The dictionary definition of standard deviation is something like "a quantity calculated to indicate the extent of deviation from the mean or expected value for a group as a whole." Expected value in this case refers to atypical distributions; those are distributions other than a bellcurve ex. a chi squared distribution. Sometimes it's more succinctly rendered as "the mean of the mean." It is the average of the squared differences from the mean.
Because our distribution has only 2 points it exhibits neither the qualities of a Gaussian curve, Beta distribution, Chi squared distribution, Poisson distribution, the Bernoulli distribution, the binomial distribution, the geometric distribution, or any other common functions. If you only have two data points you only have a line, not a curve of any kind. Using this formula we have only two values: optimistic and pessimistic. This part of the formula is similar to one used in investing. It's called HML: high minus low. Since these are your high and low figures from a distribution the difference between them is called an interval. By some definitions it's also the range. Dividing that by six just produces a figure for 16.6% of the interval.

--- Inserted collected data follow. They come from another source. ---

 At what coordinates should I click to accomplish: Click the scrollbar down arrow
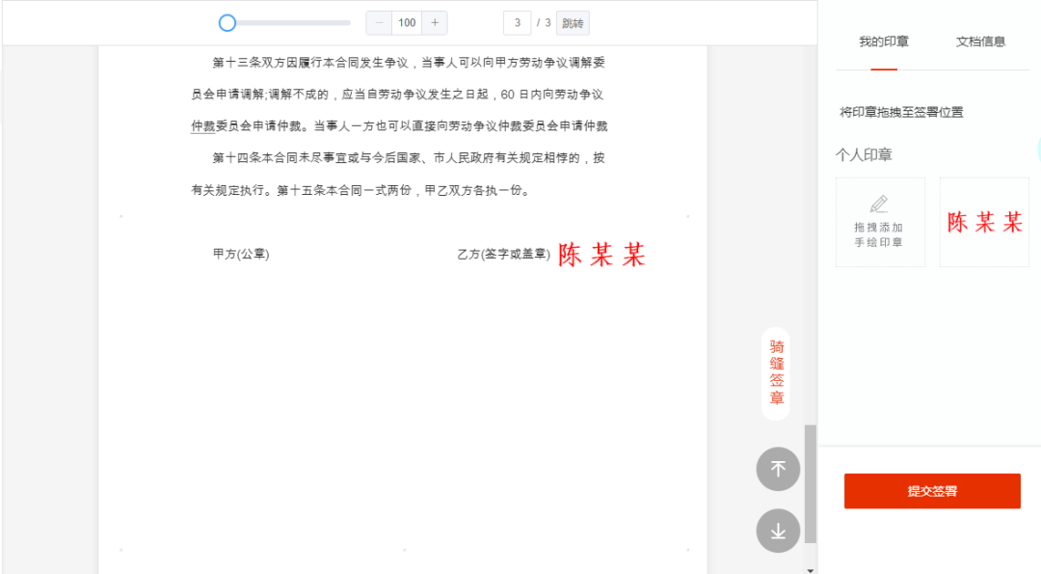point(811,569)
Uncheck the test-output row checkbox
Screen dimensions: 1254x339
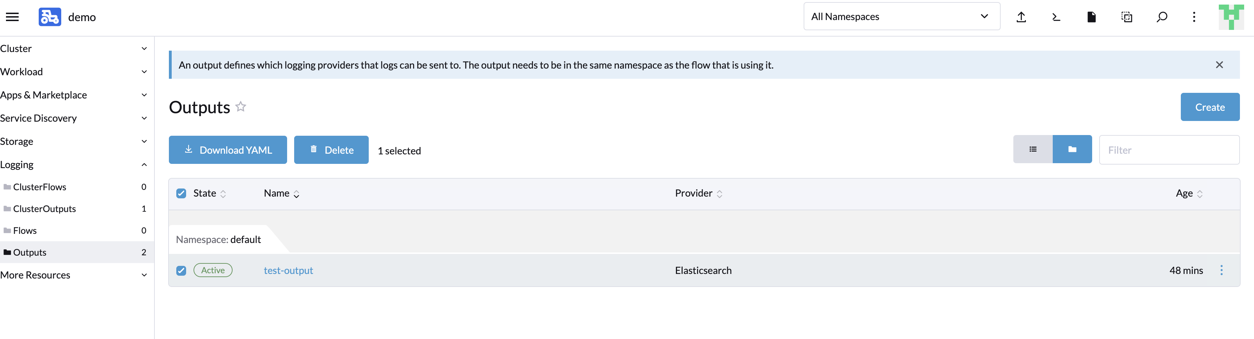[x=181, y=270]
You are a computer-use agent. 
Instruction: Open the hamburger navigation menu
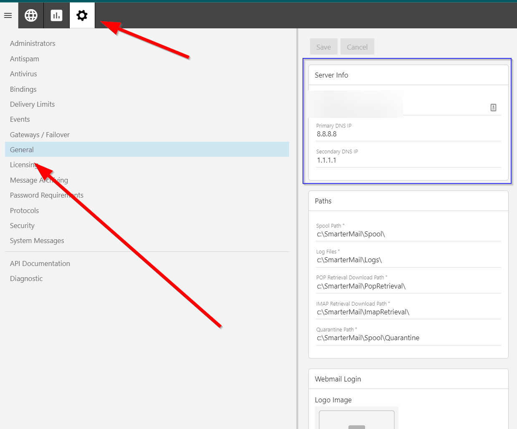8,15
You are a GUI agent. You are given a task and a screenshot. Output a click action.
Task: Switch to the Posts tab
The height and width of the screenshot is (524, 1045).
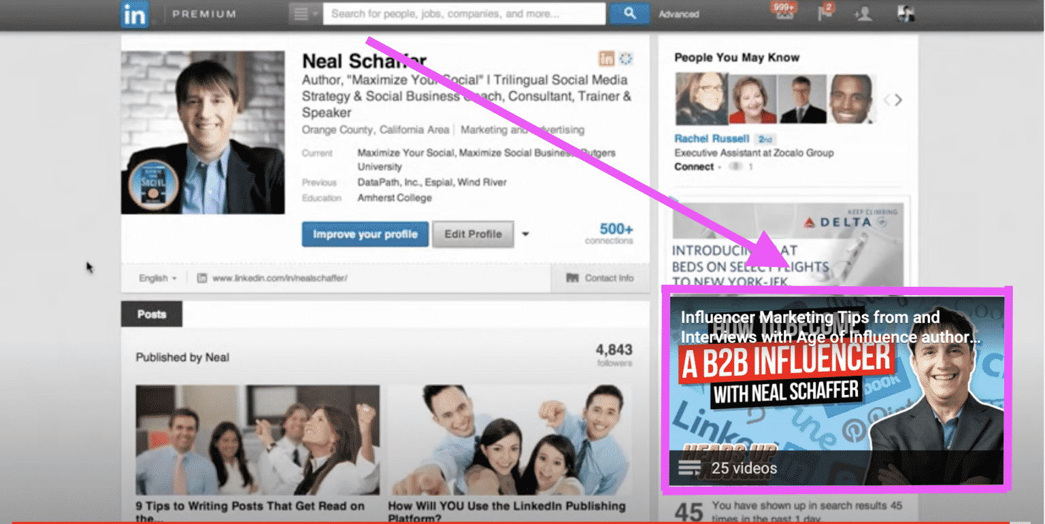point(151,314)
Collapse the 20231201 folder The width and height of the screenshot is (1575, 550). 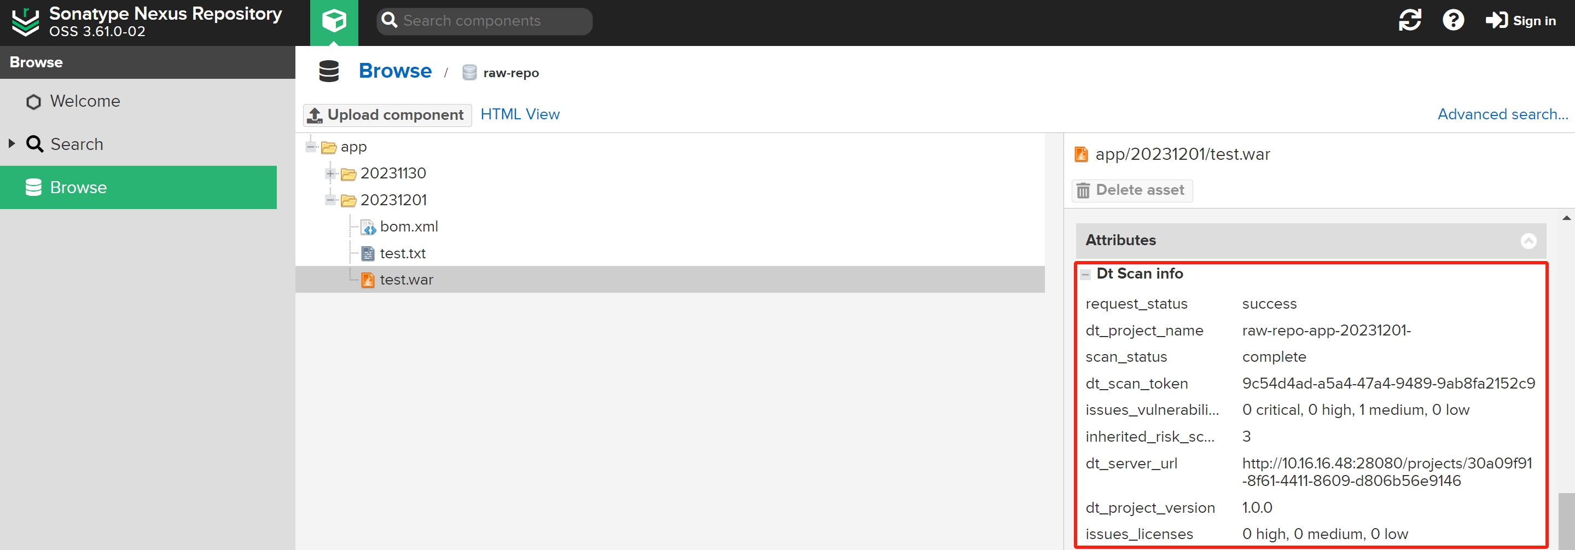[x=330, y=200]
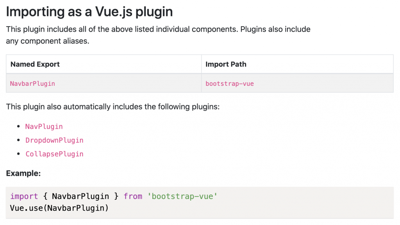Click the Vue.use(NavbarPlugin) code line

(x=59, y=208)
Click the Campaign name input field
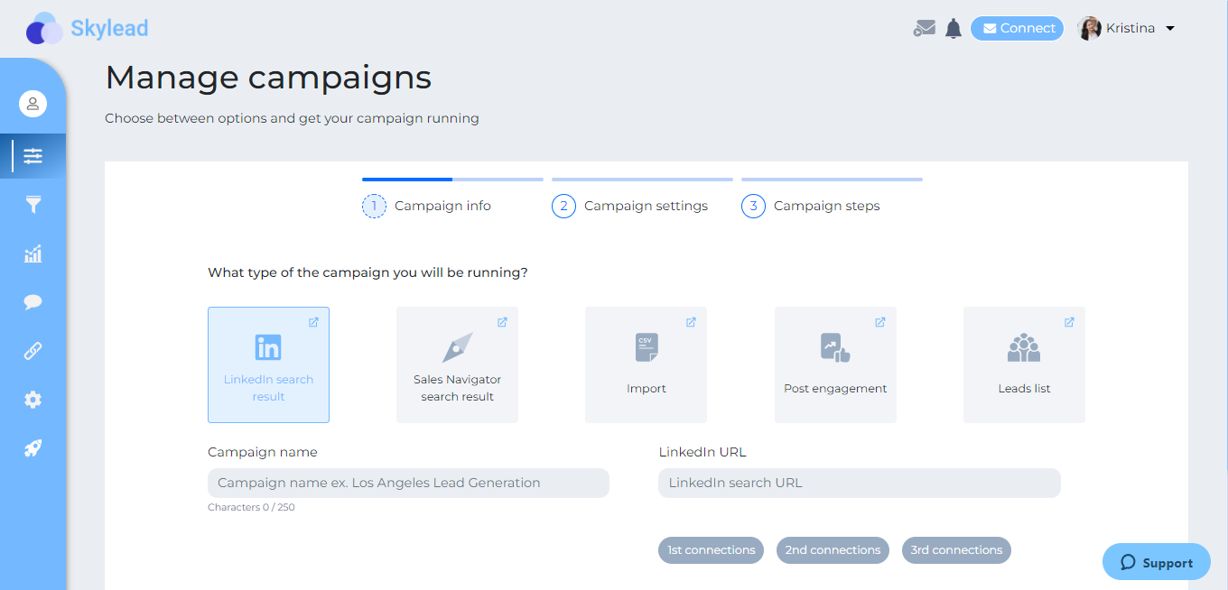 point(408,483)
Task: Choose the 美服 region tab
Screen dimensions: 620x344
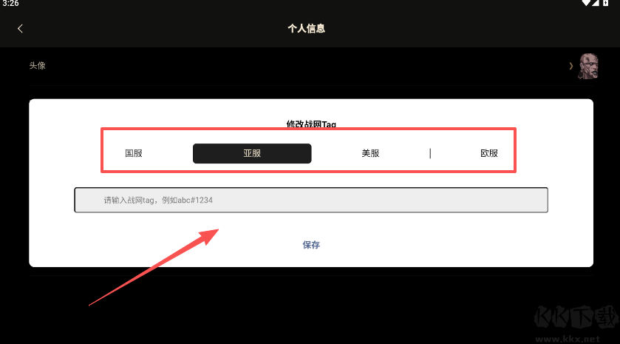Action: [x=370, y=153]
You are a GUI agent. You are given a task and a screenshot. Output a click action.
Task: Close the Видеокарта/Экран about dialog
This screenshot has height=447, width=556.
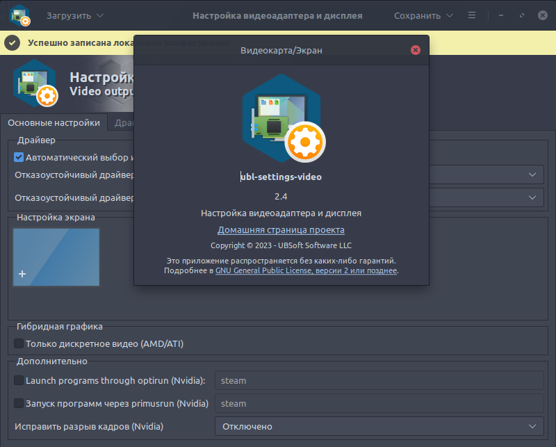pyautogui.click(x=415, y=50)
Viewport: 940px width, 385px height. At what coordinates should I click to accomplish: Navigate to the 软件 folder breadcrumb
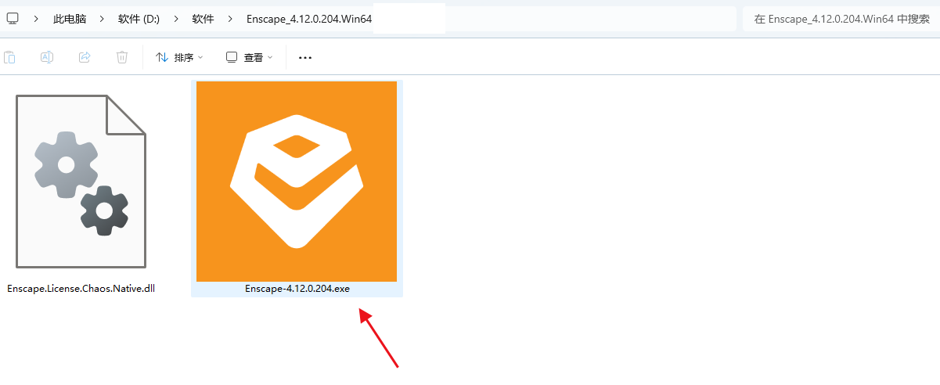click(203, 18)
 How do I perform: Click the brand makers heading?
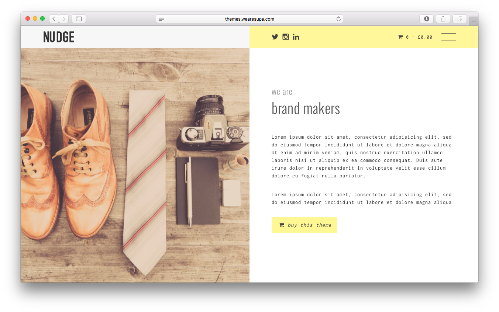point(306,108)
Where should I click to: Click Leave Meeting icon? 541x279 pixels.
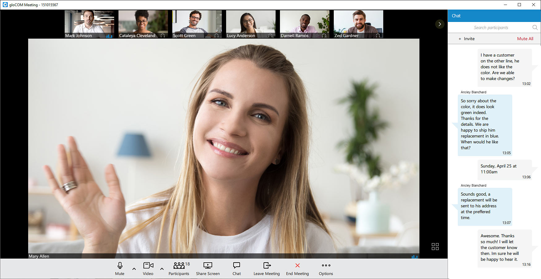point(267,265)
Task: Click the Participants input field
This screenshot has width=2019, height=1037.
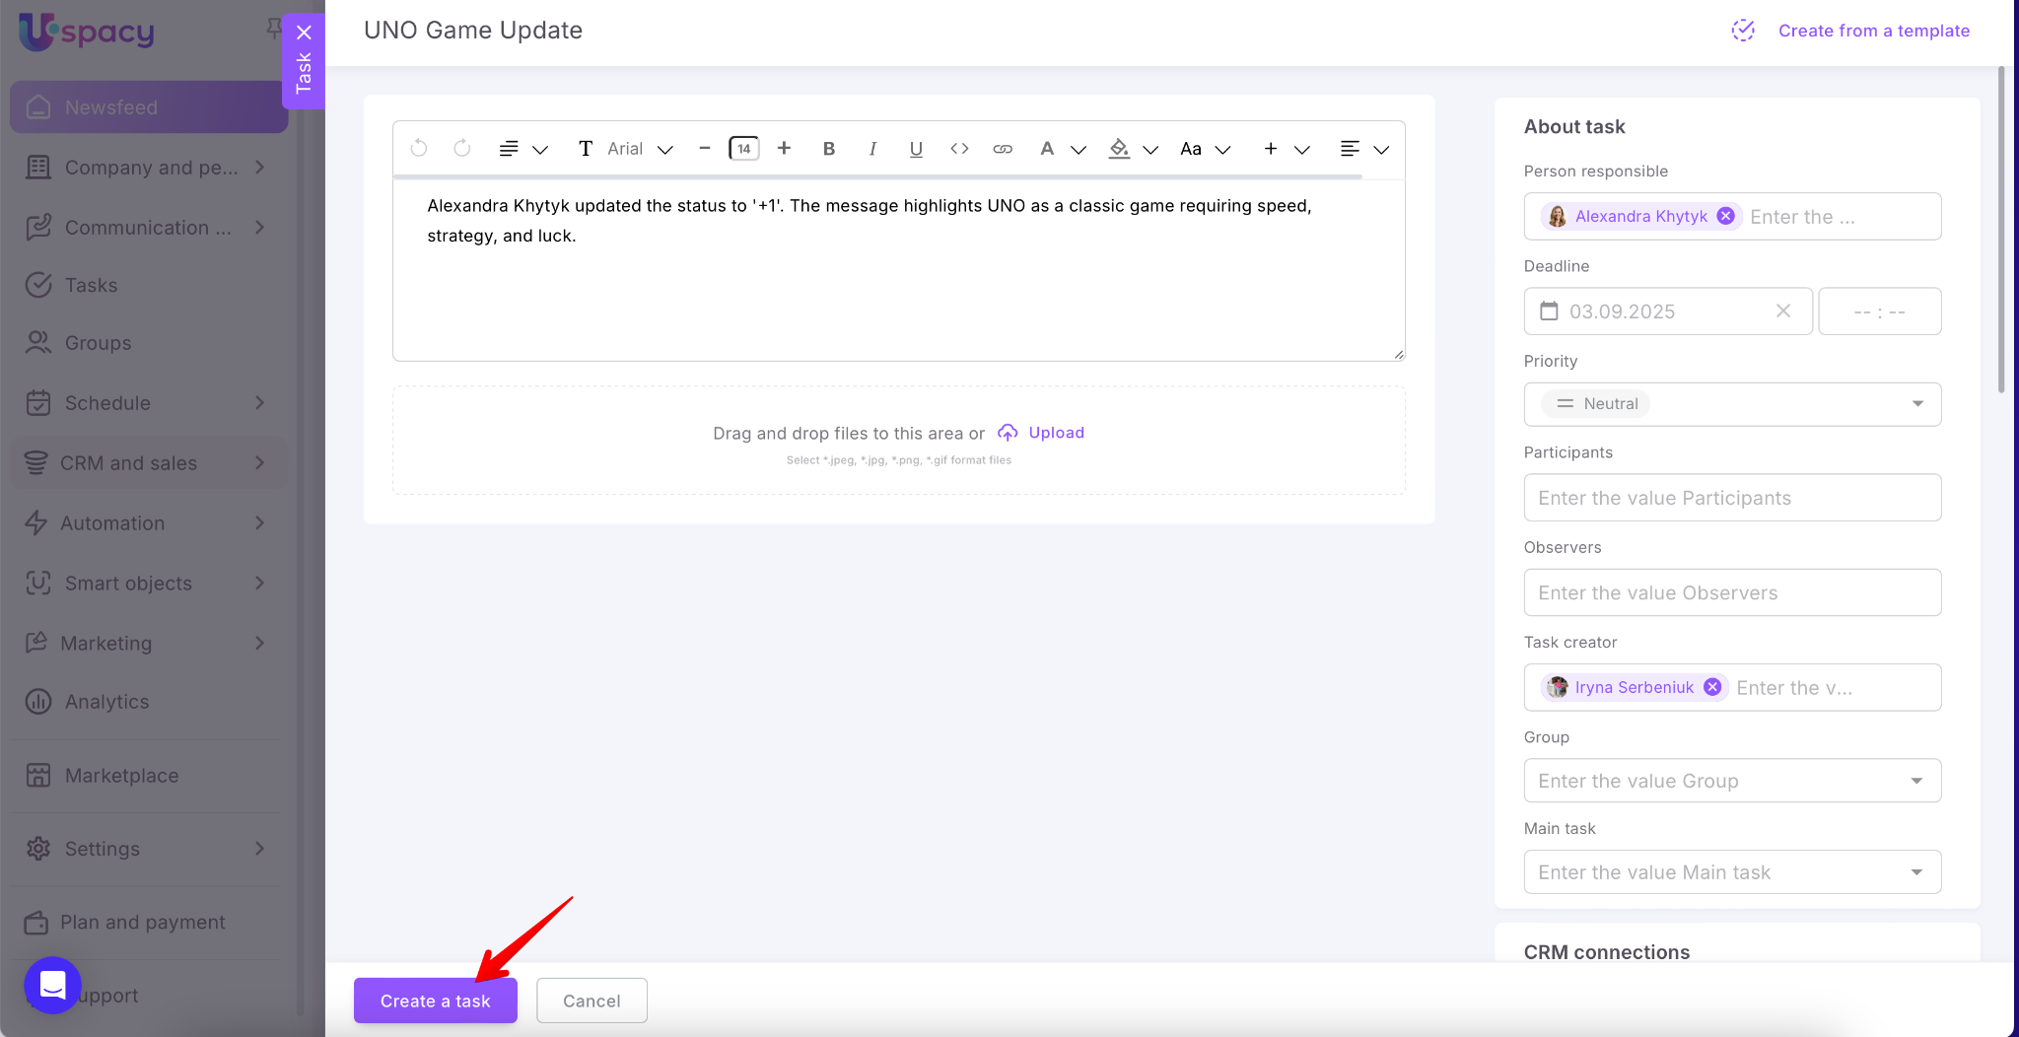Action: pos(1731,498)
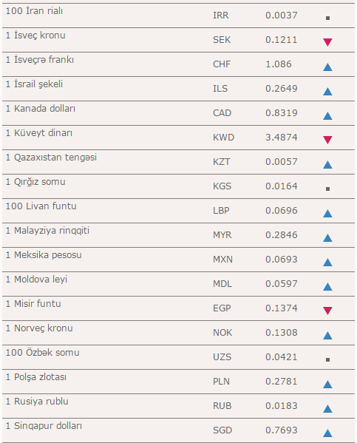Click the 0.1308 Norveç kronu rate

pyautogui.click(x=282, y=333)
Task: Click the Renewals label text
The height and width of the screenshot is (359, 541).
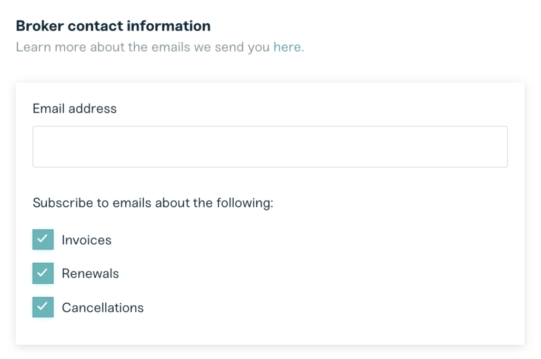Action: tap(90, 274)

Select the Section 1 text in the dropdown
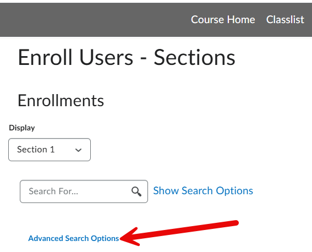point(36,149)
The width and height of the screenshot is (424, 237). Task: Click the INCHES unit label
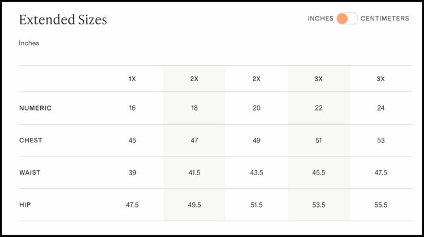click(x=321, y=19)
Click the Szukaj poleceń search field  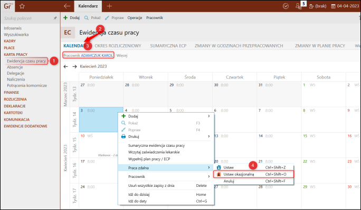click(27, 18)
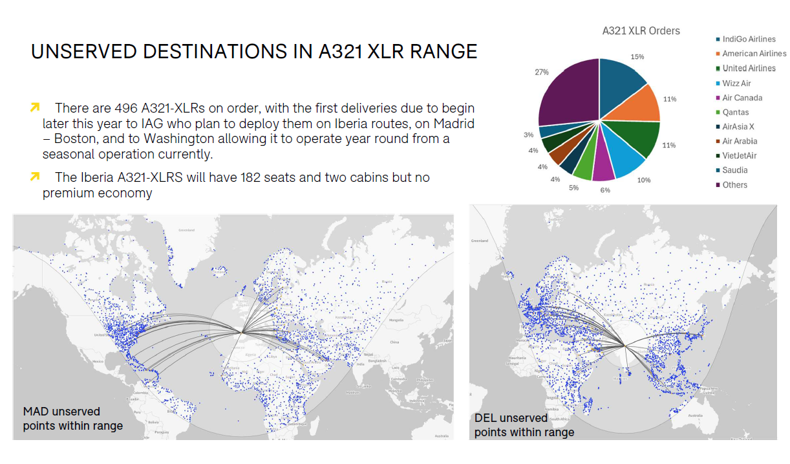
Task: Click the 'DEL unserved points within range' caption
Action: [524, 425]
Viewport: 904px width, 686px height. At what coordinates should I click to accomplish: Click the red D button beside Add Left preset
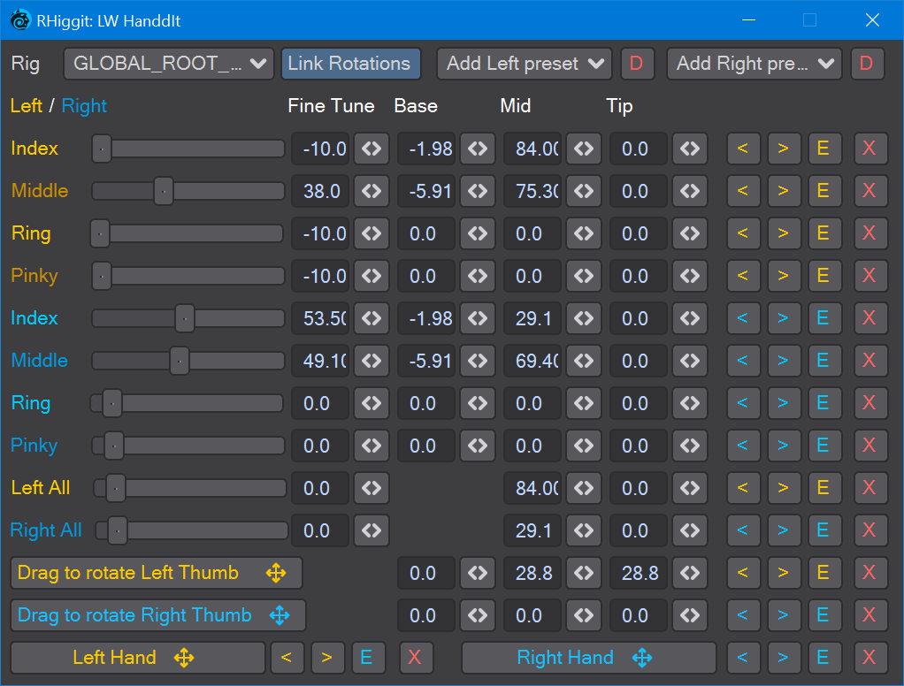pos(636,64)
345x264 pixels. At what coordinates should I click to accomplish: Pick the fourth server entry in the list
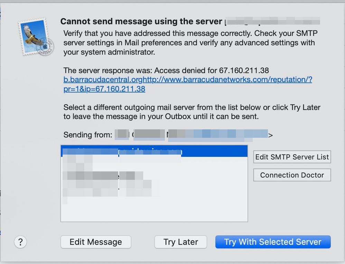tap(104, 176)
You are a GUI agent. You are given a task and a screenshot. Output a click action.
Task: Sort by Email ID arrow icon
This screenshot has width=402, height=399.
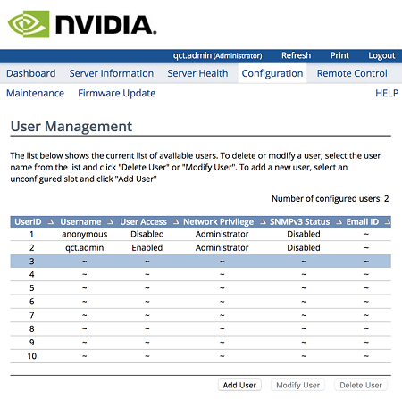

So what does this figure actually represent? In the example below I describe a linear increase in variance between the optimistic and pessimistic figures in a set of 10 examples. This illustrates the relationship between the PM formula SD, and the optimistic and pessimistic variables.
Example A:
If O=1000 hours, P=1000 hours.
SD=(1000 - 1000 = 0) ÷ 6 or 0
Calculated SD = 0, Population
Standard Deviation = 0
Example B:
If O=900 hours, P=1100 hours.
SD=(1100 - 900 = 200) ÷ 6 or 33
Calculated SD = 141.42136
Population Standard Deviation = 100
Example C:
If O=800 hours, P=1200 hours.
SD=(1200 - 800 = 400) ÷ 6 or 66.67
Calculated SD = 282.84271
Population Standard Deviation = 200
Example D:
If O=700 hours, P=1300 hours.
SD=(1300 - 700 = 600) ÷ 6 or 100
Calculated SD = 424.26407
Population Standard Deviation = 300
Example E:
If O=600 hours, P=1400 hours.
SD=(1400 - 600 = 800) ÷ 6 or 133.33
Calculated SD = 565.68542
Population Standard Deviation = 400
Example F:
If O=500 hours, P=1500 hours.
SD=(1500 - 500 = 1000) ÷ 6 or 166.67
Calculated SD = 707.10678
Population Standard Deviation = 500
Example G:
If O=400 hours, P=1600 hours.
SD=(1600 - 400 = 1200) ÷ 6 or 200
Calculated SD = 848.52814
Population Standard Deviation = 600
Example H:
If O=300 hours, P=1700 hours.
SD=(1700 - 300 = 1400) ÷ 6 or 233.33
Calculated SD = 989.94949
Population Standard Deviation = 700
Example I:
If O=200 hours, P=1800 hours.
SD=(1800 - 200 = 1600) ÷ 6 or 266.67
Calculated SD = 1131.37085
Population Standard Deviation = 800
Example J:
If O=100 hours, P=1900 hours.
SD=(1900 - 100 = 1800) ÷ 6 or 300
Calculated SD = 1272.79221
Population Standard Deviation = 900
Example K:
If O=0.0 hours, P=2000 hours.
SD=(2000 - 0 = 2000) ÷ 6 or 333
Calculated SD = 1414.21356
Population Standard Deviation = 1000
I've graphed the relationships below.
I have left the mean in this data set deliberately. I did that to indicate that the range was changing but the mean and sum were not. Because those figures are constant you might expect either the calculated SD or the PM SD figures to produce a line parallel to the mean. They don't. Standard deviation isn't a constant. It measures variance from the mean so a high standard deviation indicates only that the data points are spread out over a wide range of values.
DEDUCTIONS:
The reason that the PMI SD figure trends upward is that it's a fixed percentage of the range. So as the range widens any fixed percentage of that number will also increase. Correspondingly PMI SD and the traditional SD both trend toward the pessimistic estimate. This means that with wider ranges both of these will exhibit bias toward pessimistic estimates.
The population SD trend line remains paralel to the pessimistic estimate curve. This is an unexpected proportionality that may have other consequences.
This pessemistic trend is a constant irrespective of which figure or figures are adjusted, it merely is tacking to the lower estimates. The cause of this behavior isn't complicated. It's because the sum is divided by six. If we had divided by two it would have exhibited a linear relationship ploting a course parallel to the optimistic estimate.